Intro Image - Grantee Spotlight: Farmworkers Express Creativity & Culture
Photos provided by CAMPS

Grantee Spotlight: Farmworkers Express Creativity & Culture

March 27, 2025

$6,000 Grant Supports Rural Art Workshops

A person drawing a bird with while pencil on black paper
A CAMPS workshop in a home — photo provided

Through last year’s Arts & Culture grant cycle, Genesee Valley Council on the Arts was awarded $6,000 to support its Creative Artists Migrant Program Services (CAMPS). This program provides art workshops for Hispanic and Haitian farmworkers across eight counties and professionally showcases their work.

Participating adults and children produce colorful, expressive, and oftentimes, poignant artwork that shares their culture and moves those who see it. The Community Foundation grant helped cover expenses that made it possible for more people to participate, including interpreter fees, materials, virtual workshops, and small group instruction on farms and in homes. 

“Without these [Community Foundation] grants, we wouldn’t be able to serve as many people,” says Julia Stewart-Bittle, CAMPS program director. “We wouldn’t be able to focus one-on-one with farmworkers who are also artists, helping them to hone their skills.” 

Connection, Skill-Building, and Mental Health

A woman in an orange shirt holds up her drawing: a gold circle with a purple and green flower
Drawing by CAMPS artist, Margarita — photo provided

Julia has been sharing the power of creative expression through CAMPS for more than 25 years. She has seen people light up once they have colored pencils in their hands or first see pure colors bloom on their canvas. She’s witnessed how a room can start to bubble with laughter, or quiet with concentration to the point you can hear a pin drop. “Whether its ceramics, photography, painting, or felted wool — it helps people unwind and relax,” says Julia. “There’s a level of anxiety [in everyday life]… this helps them.” 

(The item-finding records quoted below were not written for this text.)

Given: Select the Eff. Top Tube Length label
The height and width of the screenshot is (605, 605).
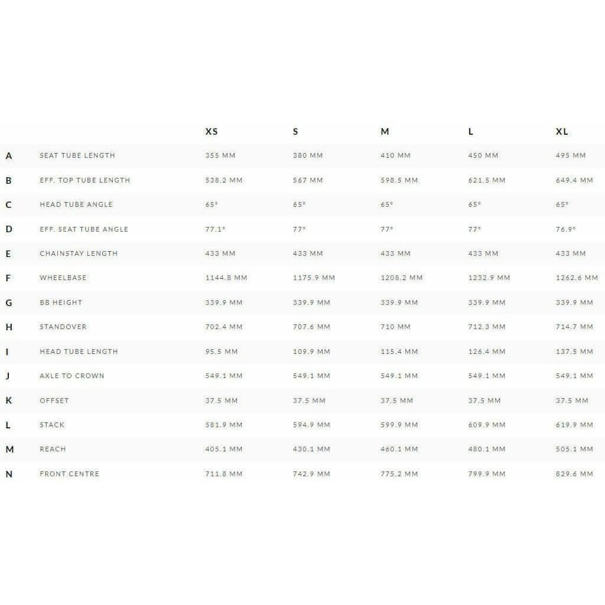Looking at the screenshot, I should tap(84, 180).
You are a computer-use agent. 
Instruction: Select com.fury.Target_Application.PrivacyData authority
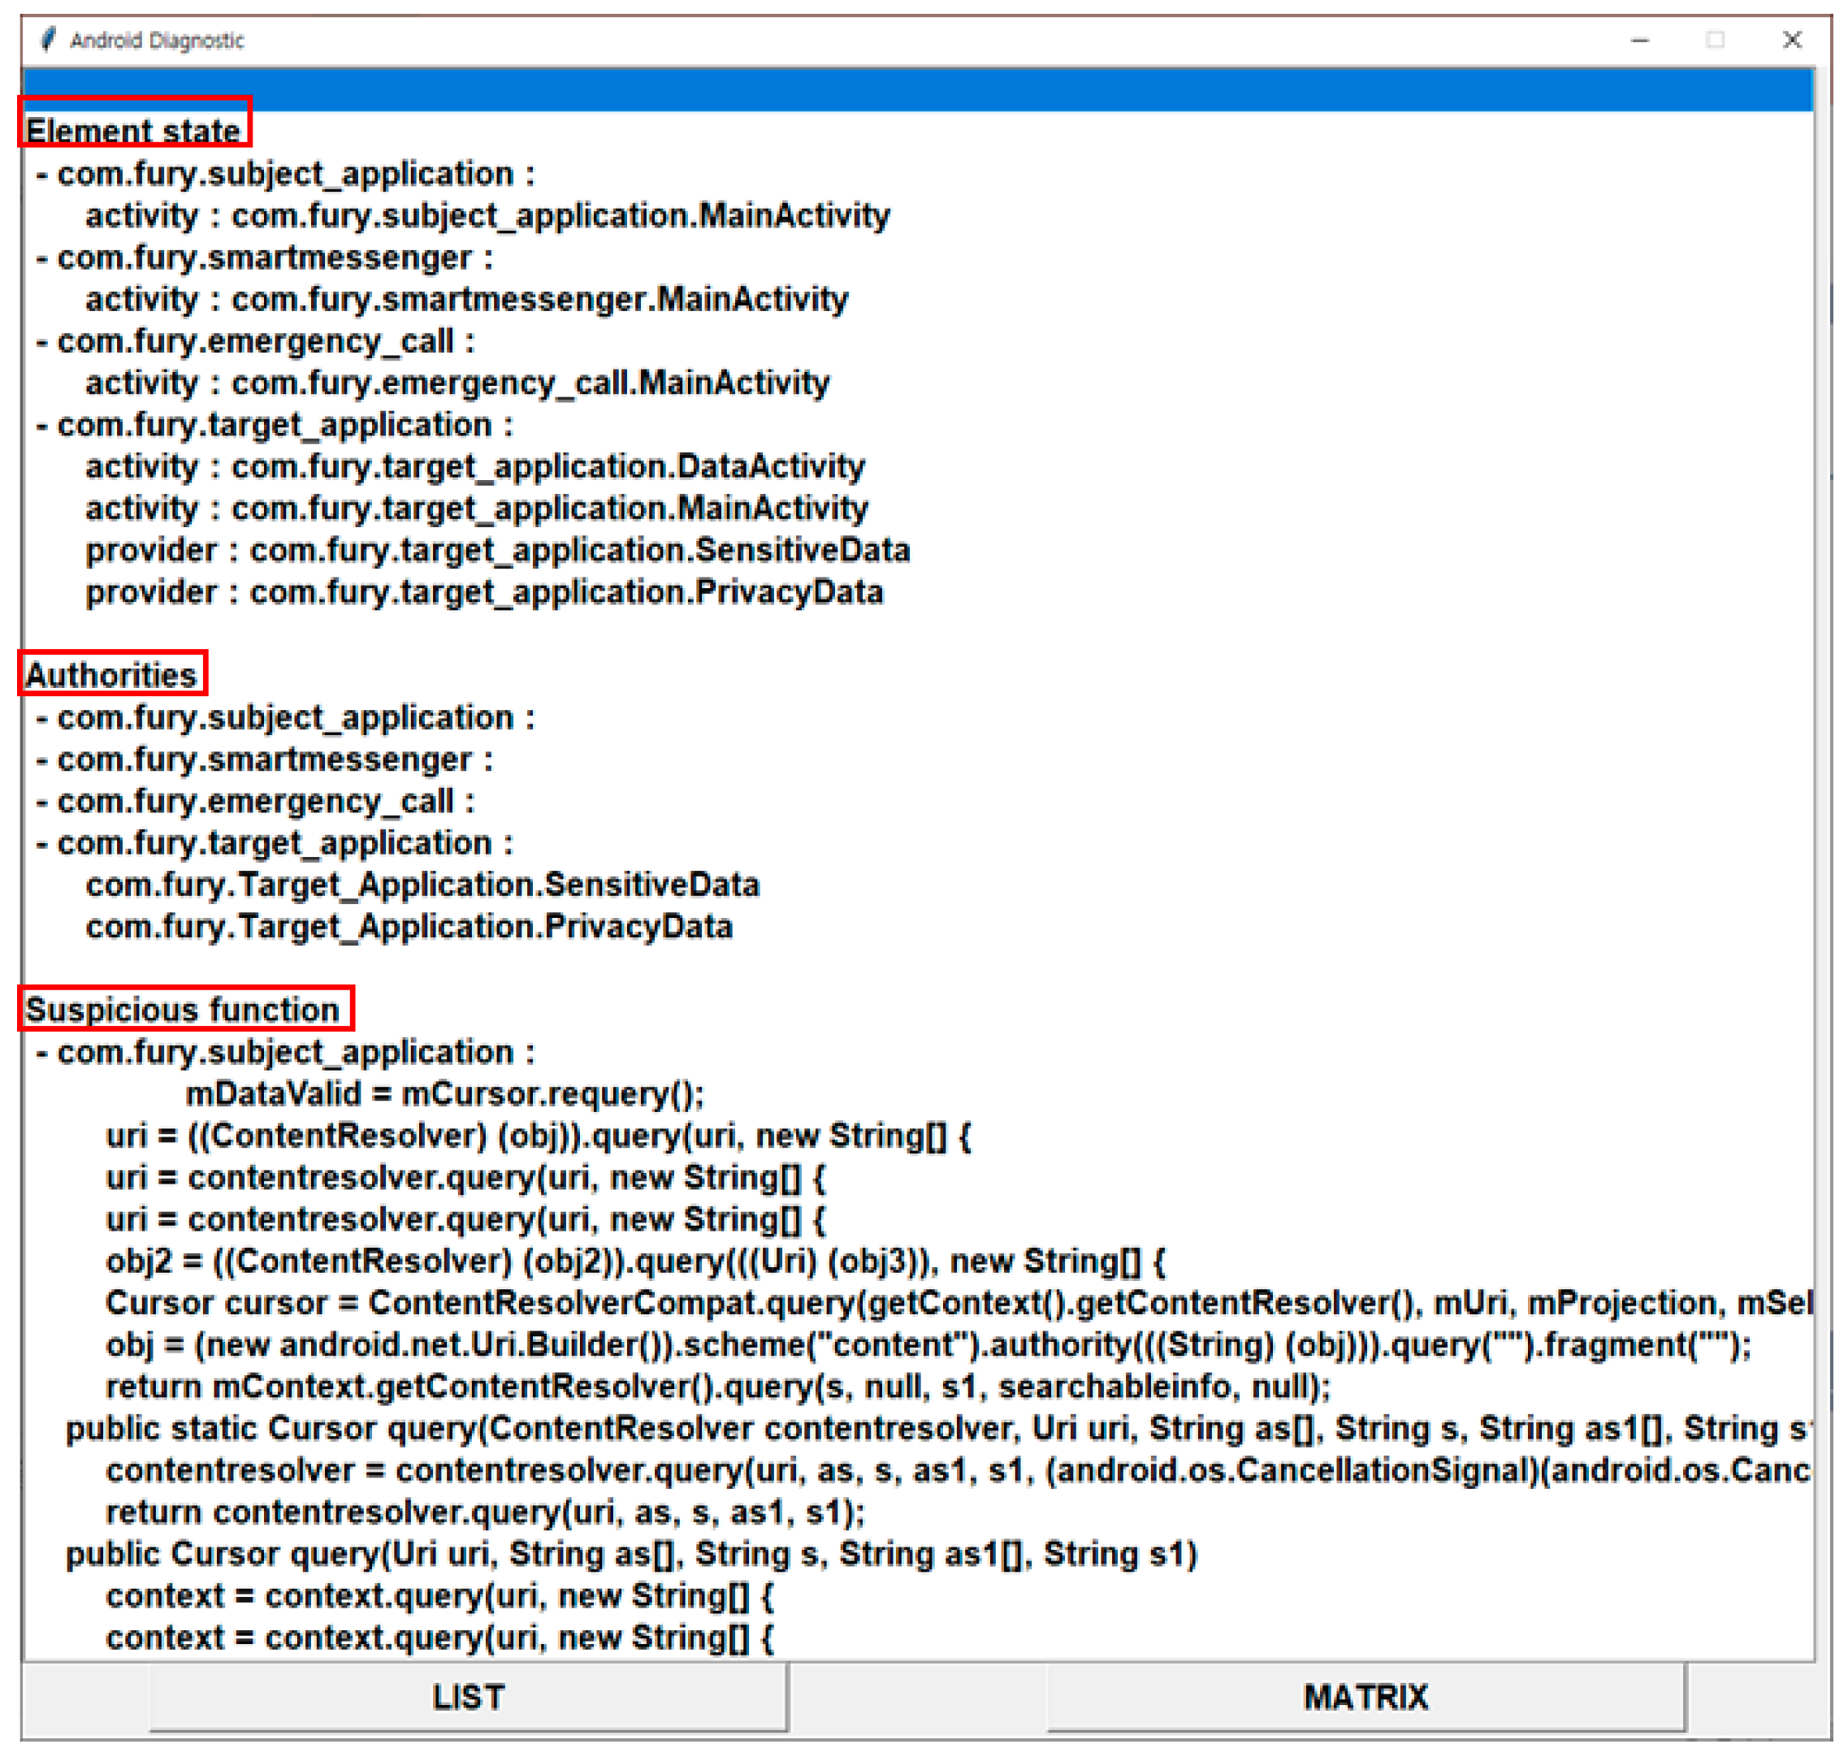pyautogui.click(x=409, y=926)
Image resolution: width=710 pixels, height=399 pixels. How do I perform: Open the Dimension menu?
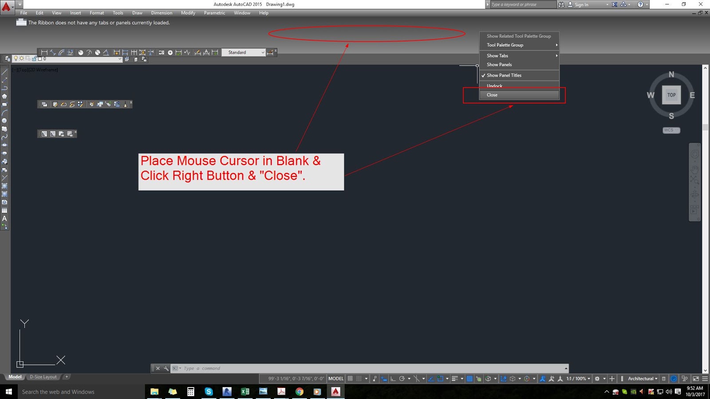[162, 13]
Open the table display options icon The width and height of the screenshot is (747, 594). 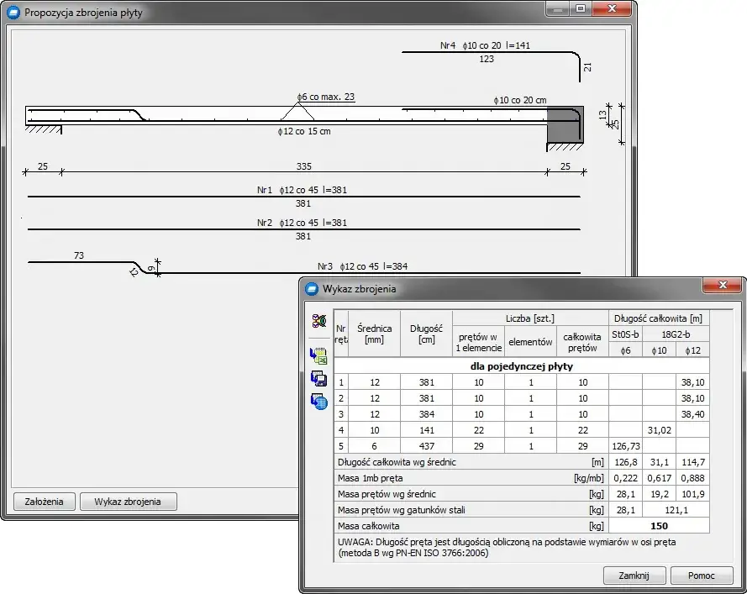point(319,321)
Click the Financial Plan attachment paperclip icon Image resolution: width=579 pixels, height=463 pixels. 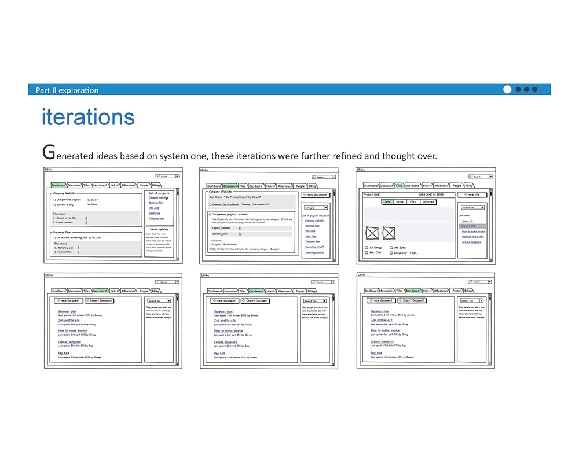click(78, 252)
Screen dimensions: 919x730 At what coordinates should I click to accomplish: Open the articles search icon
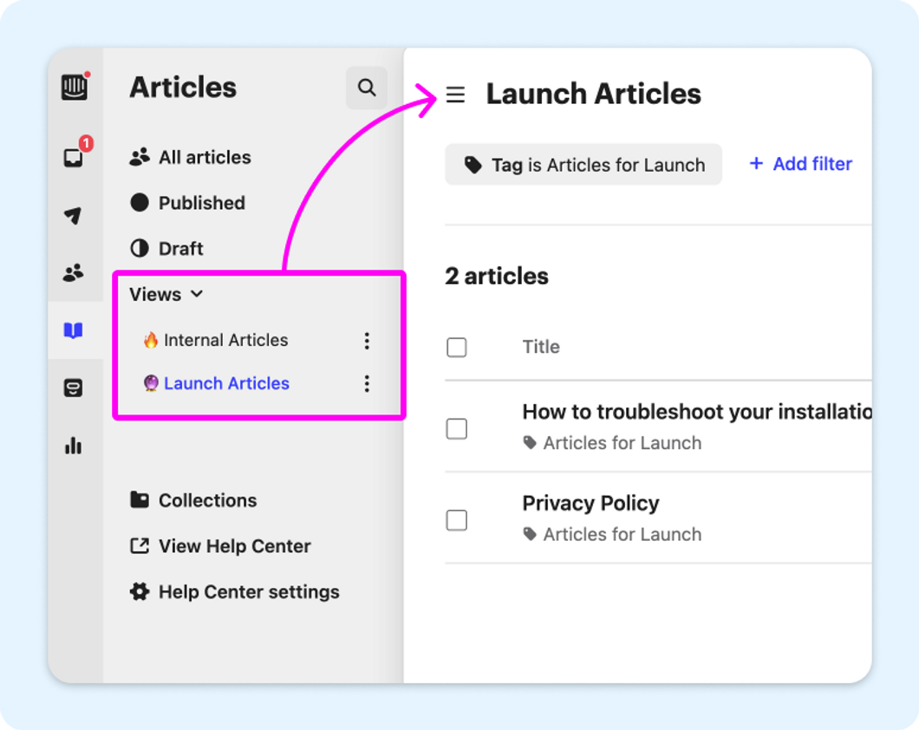point(367,88)
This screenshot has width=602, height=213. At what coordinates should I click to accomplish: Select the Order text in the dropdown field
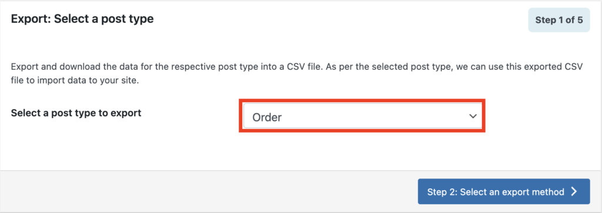point(267,117)
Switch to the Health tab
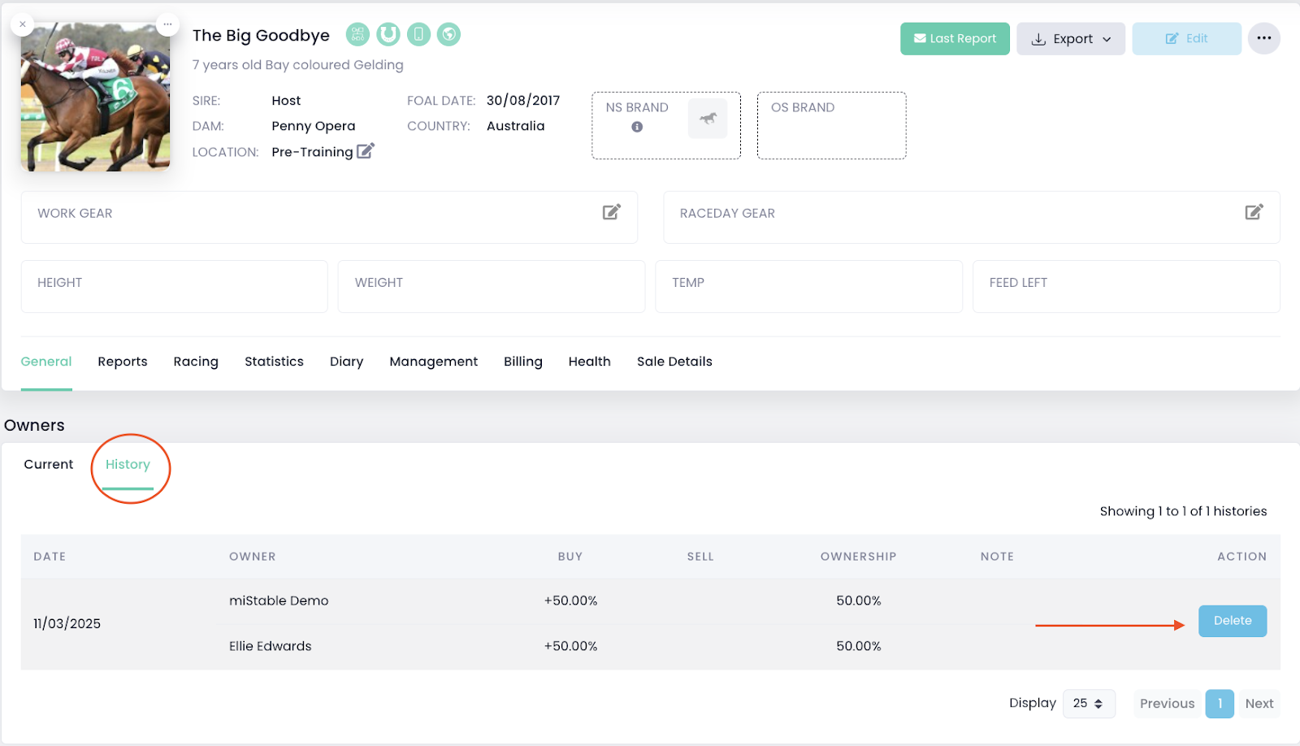The width and height of the screenshot is (1300, 746). coord(589,362)
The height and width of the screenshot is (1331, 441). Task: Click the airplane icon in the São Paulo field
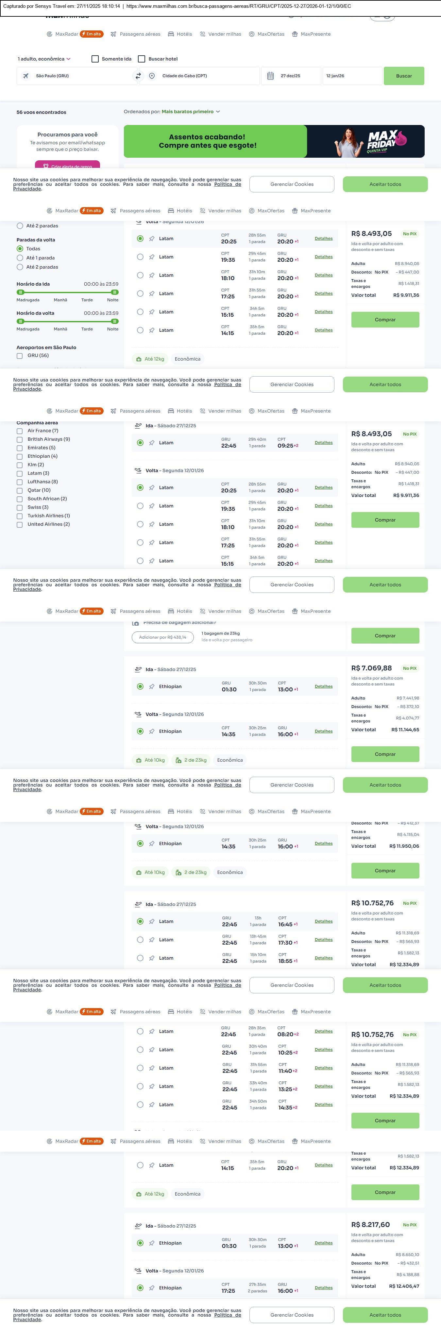click(26, 76)
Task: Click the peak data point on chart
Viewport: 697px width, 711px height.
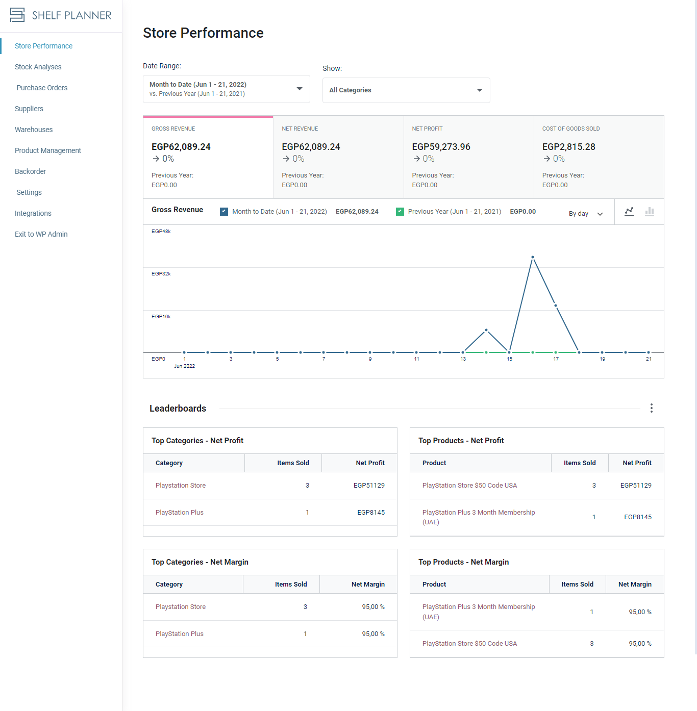Action: pyautogui.click(x=532, y=257)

Migrant farmworkers often live in geographic and cultural isolation, invisible to most who benefit from agricultural labor. Long hours, language barriers, limited access to cars, and anxiety can all make it difficult to engage in fulfilling and connected experiences outside of the workday. As an antidote to isolation, CAMPS workshops offer a safe and fun environment to learn new creative skills. 

A pencil drawing of a man in front of a bowl and vase of flowers
Drawing by CAMPS artist, Willy — photo provided

Art as a Bridge: Sharing Culture, Spreading Understanding

A traveling exhibit of CAMPS artwork entitled “All in the Family: Farmworkers’ Artistic Inheritance” was displayed first at the Genesee Valley Council on the Arts gallery, then on the road at the Arts Council for Wyoming County, Fillmore Library, and Hipocampo Children’s Books in Rochester. The title was inspired by farmworker artists who told Julia about their artistic heritage: a mother who embroidered ornate flowers or a father who painted the Virgin of Guadalupe at home in Mexico. Several farmworkers and their children who had artwork in the show saw their work framed on pristine gallery walls for the first time — something they described as a deeply meaningful experience.

A woman in a grey and yellow shirt paints colorful flowers on a rock
CAMPS artist painting a rock — photo provided

If the CAMPS program did not exist to offer arts opportunities in these rural areas, Julia imagines that many of our communities “would not have any idea that farmworkers enjoy expressing themselves creatively and eloquently when given the chance.” These exhibits are a showcase not just of farmworkers’ creative talents and rich cultures, but of their humanity.